● **WORK REQUEST**
Repeat exactly the lines below from the line that contains "Screen dimensions: 1315x924" to the last line, inclusive, without the pictures.

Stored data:
####
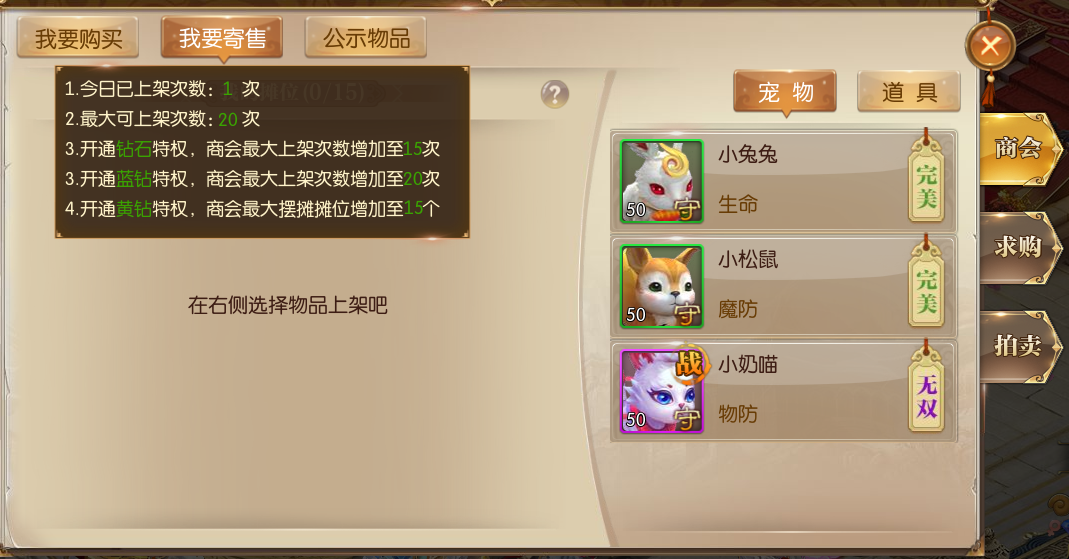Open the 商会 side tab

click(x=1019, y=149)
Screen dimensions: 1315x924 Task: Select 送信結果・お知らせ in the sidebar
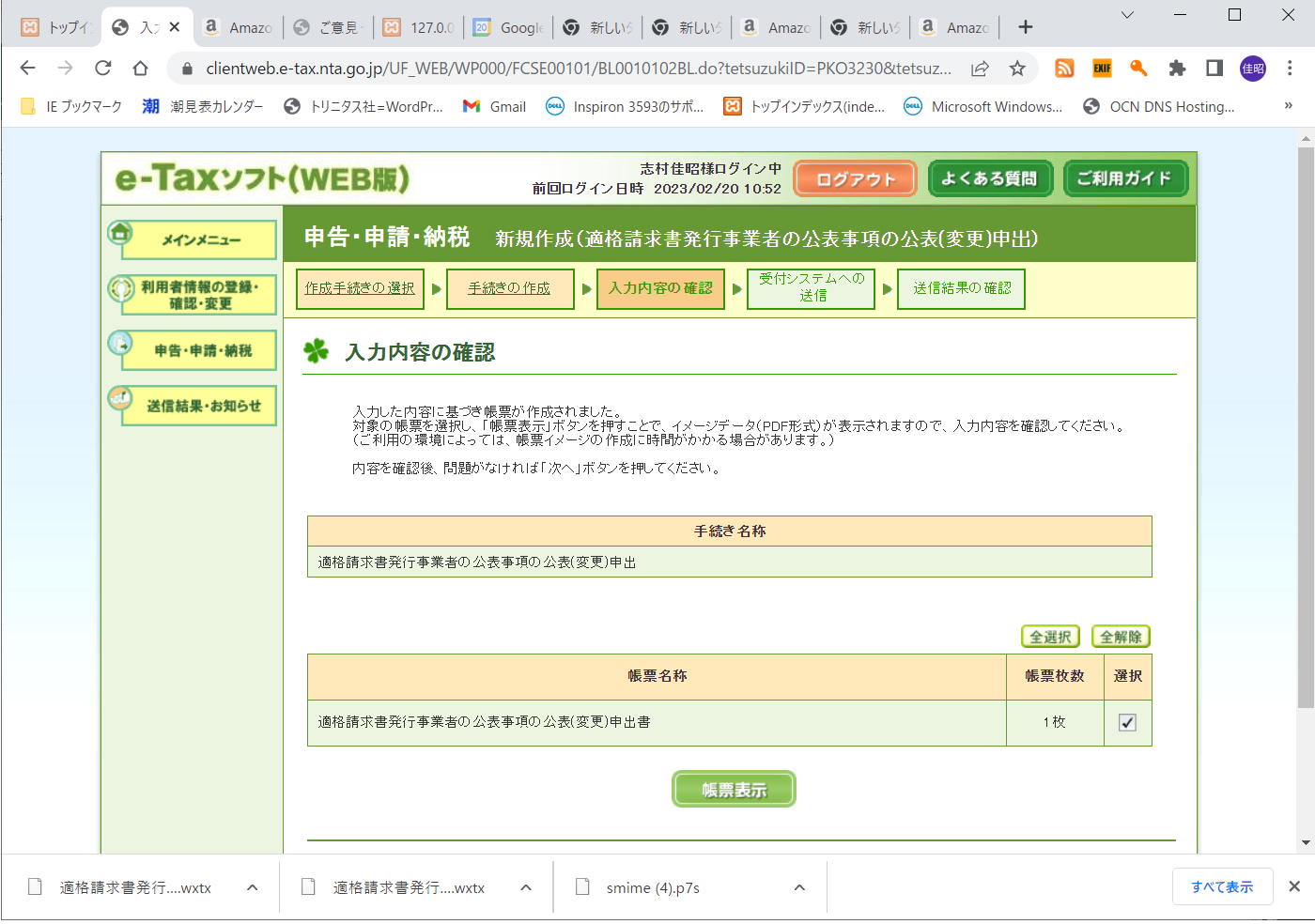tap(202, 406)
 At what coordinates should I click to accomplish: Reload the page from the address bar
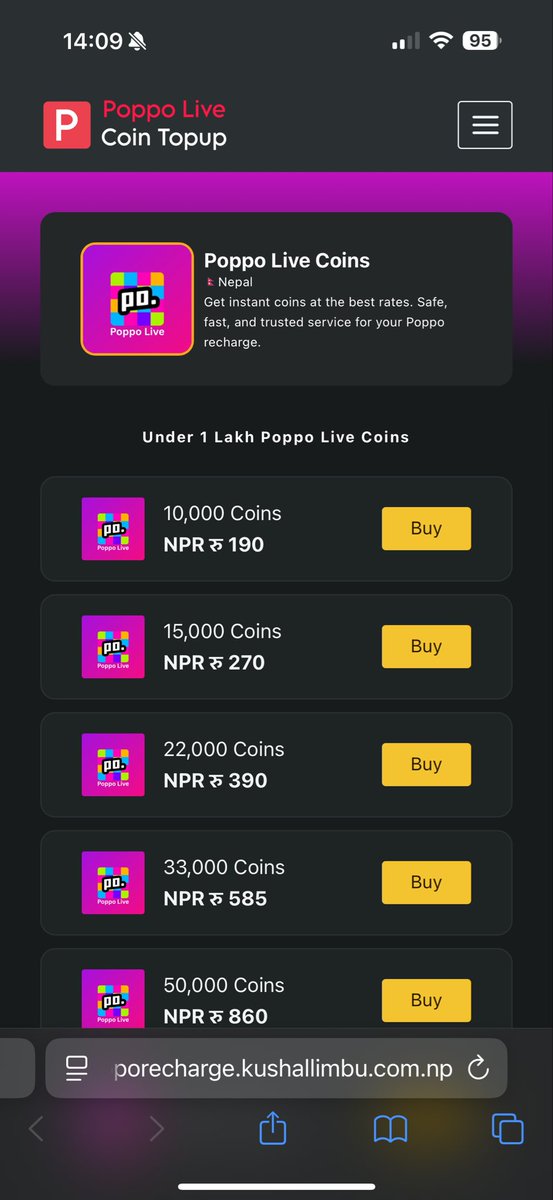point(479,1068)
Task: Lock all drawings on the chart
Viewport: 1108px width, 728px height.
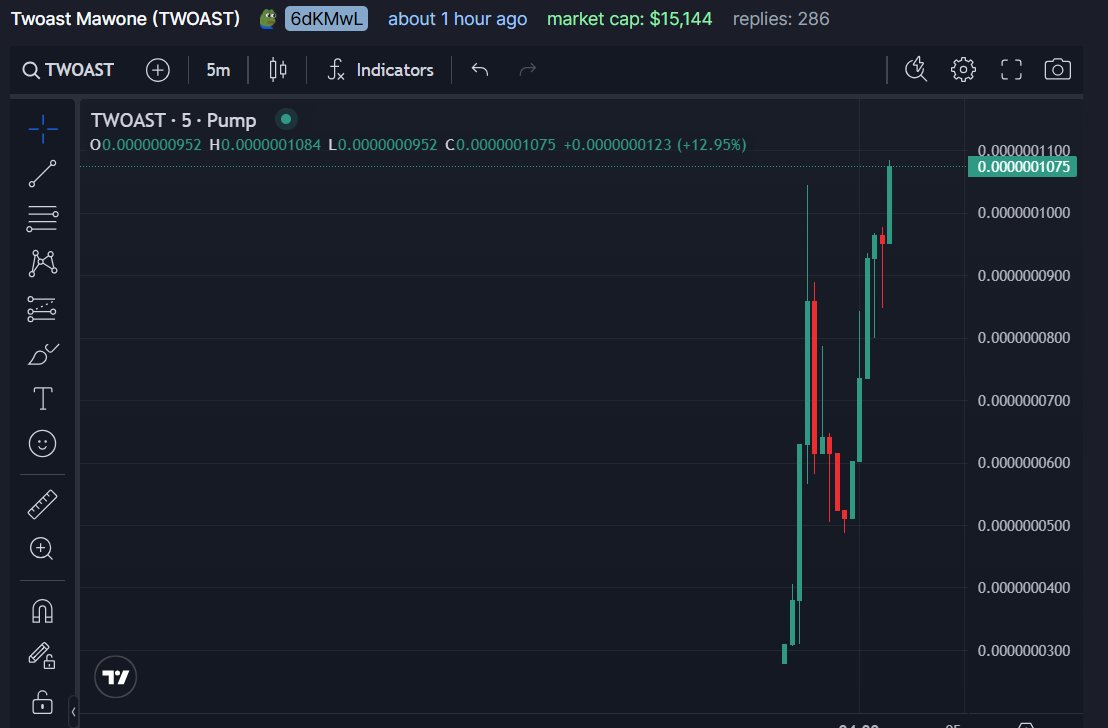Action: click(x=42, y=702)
####
● **SOLVED EXERCISE**
Screen dimensions: 1315x924 Task: Select 送信結果・お知らせ in the sidebar
tap(202, 406)
 At what coordinates should I click to accomplish: Reload the page from the address bar
point(479,1068)
Task: Lock all drawings on the chart
Viewport: 1108px width, 728px height.
Action: click(x=42, y=702)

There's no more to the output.